> _Job_
Please reproduce all of the following items line for line, keeping every character unchanged.

> _Data shown_
_____

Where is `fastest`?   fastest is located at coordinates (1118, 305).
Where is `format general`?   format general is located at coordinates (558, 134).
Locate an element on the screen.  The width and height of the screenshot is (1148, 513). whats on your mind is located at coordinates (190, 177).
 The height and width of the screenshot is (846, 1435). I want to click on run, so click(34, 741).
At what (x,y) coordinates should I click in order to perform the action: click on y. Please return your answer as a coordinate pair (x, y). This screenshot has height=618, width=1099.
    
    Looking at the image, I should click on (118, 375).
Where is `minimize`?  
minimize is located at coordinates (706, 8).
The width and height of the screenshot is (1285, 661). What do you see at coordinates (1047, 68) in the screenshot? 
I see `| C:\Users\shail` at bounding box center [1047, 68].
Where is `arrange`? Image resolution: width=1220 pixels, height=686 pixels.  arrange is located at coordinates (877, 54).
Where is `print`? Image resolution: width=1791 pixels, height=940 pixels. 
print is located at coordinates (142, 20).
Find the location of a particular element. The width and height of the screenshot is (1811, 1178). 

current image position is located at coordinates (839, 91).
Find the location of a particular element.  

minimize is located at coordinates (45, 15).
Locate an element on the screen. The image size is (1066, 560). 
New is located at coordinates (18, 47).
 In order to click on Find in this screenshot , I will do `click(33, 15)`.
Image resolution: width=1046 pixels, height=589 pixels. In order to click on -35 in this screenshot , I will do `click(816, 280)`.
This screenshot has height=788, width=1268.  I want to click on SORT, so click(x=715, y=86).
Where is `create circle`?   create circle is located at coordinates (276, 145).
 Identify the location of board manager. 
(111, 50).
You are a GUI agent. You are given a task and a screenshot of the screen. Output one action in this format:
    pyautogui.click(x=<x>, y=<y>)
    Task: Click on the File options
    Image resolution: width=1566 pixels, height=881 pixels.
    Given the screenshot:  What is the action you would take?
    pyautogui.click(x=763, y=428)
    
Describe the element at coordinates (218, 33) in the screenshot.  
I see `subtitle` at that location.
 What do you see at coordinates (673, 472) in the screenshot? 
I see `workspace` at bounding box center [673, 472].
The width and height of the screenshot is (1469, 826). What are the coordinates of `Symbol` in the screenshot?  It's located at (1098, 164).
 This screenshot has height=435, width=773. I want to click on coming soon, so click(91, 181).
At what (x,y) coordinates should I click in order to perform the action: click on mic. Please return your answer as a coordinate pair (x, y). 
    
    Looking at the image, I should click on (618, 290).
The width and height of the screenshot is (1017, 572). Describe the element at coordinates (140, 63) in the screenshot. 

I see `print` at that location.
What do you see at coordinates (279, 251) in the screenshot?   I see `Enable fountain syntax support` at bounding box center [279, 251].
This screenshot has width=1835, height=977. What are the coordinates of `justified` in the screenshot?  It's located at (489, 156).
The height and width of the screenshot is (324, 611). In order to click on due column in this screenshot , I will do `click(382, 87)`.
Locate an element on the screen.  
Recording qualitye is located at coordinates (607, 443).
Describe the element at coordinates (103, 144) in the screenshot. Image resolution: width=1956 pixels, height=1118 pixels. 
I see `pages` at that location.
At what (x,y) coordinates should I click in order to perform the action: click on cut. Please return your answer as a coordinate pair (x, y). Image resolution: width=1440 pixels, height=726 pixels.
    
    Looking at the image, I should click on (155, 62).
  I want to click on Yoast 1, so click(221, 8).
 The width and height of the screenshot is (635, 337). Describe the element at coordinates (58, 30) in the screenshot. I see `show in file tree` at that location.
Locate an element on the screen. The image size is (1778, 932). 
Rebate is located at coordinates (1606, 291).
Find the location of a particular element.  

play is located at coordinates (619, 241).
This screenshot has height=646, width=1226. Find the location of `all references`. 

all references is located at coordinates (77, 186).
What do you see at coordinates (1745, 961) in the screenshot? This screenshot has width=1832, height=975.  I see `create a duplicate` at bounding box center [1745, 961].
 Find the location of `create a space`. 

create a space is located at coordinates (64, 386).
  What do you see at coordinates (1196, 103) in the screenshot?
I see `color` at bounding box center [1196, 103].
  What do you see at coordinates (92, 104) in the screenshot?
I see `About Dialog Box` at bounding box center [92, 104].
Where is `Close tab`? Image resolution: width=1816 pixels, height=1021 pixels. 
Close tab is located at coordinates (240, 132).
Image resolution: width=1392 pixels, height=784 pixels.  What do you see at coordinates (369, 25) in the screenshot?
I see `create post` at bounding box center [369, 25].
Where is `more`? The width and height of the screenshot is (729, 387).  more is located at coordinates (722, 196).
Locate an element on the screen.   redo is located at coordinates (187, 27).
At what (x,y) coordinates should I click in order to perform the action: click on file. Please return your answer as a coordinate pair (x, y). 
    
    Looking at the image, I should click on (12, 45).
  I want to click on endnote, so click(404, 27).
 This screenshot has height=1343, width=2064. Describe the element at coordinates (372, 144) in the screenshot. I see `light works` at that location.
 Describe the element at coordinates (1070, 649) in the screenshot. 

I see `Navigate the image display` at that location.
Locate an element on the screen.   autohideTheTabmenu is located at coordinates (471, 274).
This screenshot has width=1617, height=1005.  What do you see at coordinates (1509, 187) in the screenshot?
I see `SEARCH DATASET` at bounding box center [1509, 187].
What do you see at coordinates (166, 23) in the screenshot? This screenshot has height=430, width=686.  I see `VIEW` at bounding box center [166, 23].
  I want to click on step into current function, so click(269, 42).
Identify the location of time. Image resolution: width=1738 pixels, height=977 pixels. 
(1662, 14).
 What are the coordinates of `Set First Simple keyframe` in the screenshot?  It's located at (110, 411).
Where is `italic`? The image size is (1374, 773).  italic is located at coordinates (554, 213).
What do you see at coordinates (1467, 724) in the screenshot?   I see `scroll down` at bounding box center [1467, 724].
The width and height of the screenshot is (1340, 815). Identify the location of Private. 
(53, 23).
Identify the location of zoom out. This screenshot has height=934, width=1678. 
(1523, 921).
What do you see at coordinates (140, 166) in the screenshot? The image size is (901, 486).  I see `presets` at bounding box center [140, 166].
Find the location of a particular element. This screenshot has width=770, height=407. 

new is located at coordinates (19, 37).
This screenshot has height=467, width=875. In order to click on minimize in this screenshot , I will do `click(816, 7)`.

_____

> _Solution to this problem_
Where is `fastest`?   fastest is located at coordinates (1118, 305).
Where is `format general`?   format general is located at coordinates (558, 134).
Locate an element on the screen.  The width and height of the screenshot is (1148, 513). whats on your mind is located at coordinates (190, 177).
 The height and width of the screenshot is (846, 1435). I want to click on run, so click(34, 741).
At what (x,y) coordinates should I click in order to perform the action: click on y. Please return your answer as a coordinate pair (x, y). This screenshot has height=618, width=1099.
    
    Looking at the image, I should click on (118, 375).
Where is `minimize`?  
minimize is located at coordinates (706, 8).
The width and height of the screenshot is (1285, 661). What do you see at coordinates (1047, 68) in the screenshot? 
I see `| C:\Users\shail` at bounding box center [1047, 68].
Where is `arrange`? Image resolution: width=1220 pixels, height=686 pixels.  arrange is located at coordinates (877, 54).
Where is `print`? Image resolution: width=1791 pixels, height=940 pixels. 
print is located at coordinates (142, 20).
Find the location of a particular element. The width and height of the screenshot is (1811, 1178). 

current image position is located at coordinates (839, 91).
Find the location of a particular element.  

minimize is located at coordinates (45, 15).
Locate an element on the screen. The image size is (1066, 560). 
New is located at coordinates (18, 47).
 In order to click on Find in this screenshot , I will do `click(33, 15)`.
Image resolution: width=1046 pixels, height=589 pixels. In order to click on -35 in this screenshot , I will do `click(816, 280)`.
This screenshot has height=788, width=1268.  I want to click on SORT, so click(x=715, y=86).
Where is `create circle`?   create circle is located at coordinates (276, 145).
 Identify the location of board manager. 
(111, 50).
You are a GUI agent. You are given a task and a screenshot of the screen. Output one action in this format:
    pyautogui.click(x=<x>, y=<y>)
    Task: Click on the File options
    Image resolution: width=1566 pixels, height=881 pixels.
    Given the screenshot:  What is the action you would take?
    pyautogui.click(x=763, y=428)
    
Describe the element at coordinates (218, 33) in the screenshot.  
I see `subtitle` at that location.
 What do you see at coordinates (673, 472) in the screenshot? 
I see `workspace` at bounding box center [673, 472].
The width and height of the screenshot is (1469, 826). What are the coordinates of `Symbol` in the screenshot?  It's located at (1098, 164).
 This screenshot has height=435, width=773. I want to click on coming soon, so click(91, 181).
At what (x,y) coordinates should I click in order to perform the action: click on mic. Please return your answer as a coordinate pair (x, y). 
    
    Looking at the image, I should click on (618, 290).
The width and height of the screenshot is (1017, 572). Describe the element at coordinates (140, 63) in the screenshot. 

I see `print` at that location.
What do you see at coordinates (279, 251) in the screenshot?   I see `Enable fountain syntax support` at bounding box center [279, 251].
This screenshot has width=1835, height=977. What are the coordinates of `justified` in the screenshot?  It's located at (489, 156).
The height and width of the screenshot is (324, 611). In order to click on due column in this screenshot , I will do `click(382, 87)`.
Locate an element on the screen.  
Recording qualitye is located at coordinates (607, 443).
Describe the element at coordinates (103, 144) in the screenshot. Image resolution: width=1956 pixels, height=1118 pixels. 
I see `pages` at that location.
At what (x,y) coordinates should I click in order to perform the action: click on cut. Please return your answer as a coordinate pair (x, y). Image resolution: width=1440 pixels, height=726 pixels.
    
    Looking at the image, I should click on (155, 62).
  I want to click on Yoast 1, so click(221, 8).
 The width and height of the screenshot is (635, 337). Describe the element at coordinates (58, 30) in the screenshot. I see `show in file tree` at that location.
Locate an element on the screen. The image size is (1778, 932). 
Rebate is located at coordinates (1606, 291).
Find the location of a particular element.  

play is located at coordinates (619, 241).
This screenshot has height=646, width=1226. Find the location of `all references`. 

all references is located at coordinates (77, 186).
What do you see at coordinates (1745, 961) in the screenshot? This screenshot has width=1832, height=975.  I see `create a duplicate` at bounding box center [1745, 961].
 Find the location of `create a space`. 

create a space is located at coordinates (64, 386).
  What do you see at coordinates (1196, 103) in the screenshot?
I see `color` at bounding box center [1196, 103].
  What do you see at coordinates (92, 104) in the screenshot?
I see `About Dialog Box` at bounding box center [92, 104].
Where is `Close tab`? Image resolution: width=1816 pixels, height=1021 pixels. 
Close tab is located at coordinates (240, 132).
Image resolution: width=1392 pixels, height=784 pixels.  What do you see at coordinates (369, 25) in the screenshot?
I see `create post` at bounding box center [369, 25].
Where is `more`? The width and height of the screenshot is (729, 387).  more is located at coordinates (722, 196).
Locate an element on the screen.   redo is located at coordinates (187, 27).
At what (x,y) coordinates should I click in order to perform the action: click on file. Please return your answer as a coordinate pair (x, y). 
    
    Looking at the image, I should click on (12, 45).
  I want to click on endnote, so click(404, 27).
 This screenshot has height=1343, width=2064. Describe the element at coordinates (372, 144) in the screenshot. I see `light works` at that location.
 Describe the element at coordinates (1070, 649) in the screenshot. 

I see `Navigate the image display` at that location.
Locate an element on the screen.   autohideTheTabmenu is located at coordinates (471, 274).
This screenshot has width=1617, height=1005.  What do you see at coordinates (1509, 187) in the screenshot?
I see `SEARCH DATASET` at bounding box center [1509, 187].
What do you see at coordinates (166, 23) in the screenshot? This screenshot has height=430, width=686.  I see `VIEW` at bounding box center [166, 23].
  I want to click on step into current function, so click(269, 42).
Identify the location of time. Image resolution: width=1738 pixels, height=977 pixels. 
(1662, 14).
 What are the coordinates of `Set First Simple keyframe` in the screenshot?  It's located at (110, 411).
Where is `italic`? The image size is (1374, 773).  italic is located at coordinates (554, 213).
What do you see at coordinates (1467, 724) in the screenshot?   I see `scroll down` at bounding box center [1467, 724].
The width and height of the screenshot is (1340, 815). Identify the location of Private. 
(53, 23).
Identify the location of zoom out. This screenshot has height=934, width=1678. 
(1523, 921).
What do you see at coordinates (140, 166) in the screenshot? The image size is (901, 486).  I see `presets` at bounding box center [140, 166].
Find the location of a particular element. This screenshot has width=770, height=407. 

new is located at coordinates (19, 37).
This screenshot has height=467, width=875. In order to click on minimize in this screenshot , I will do `click(816, 7)`.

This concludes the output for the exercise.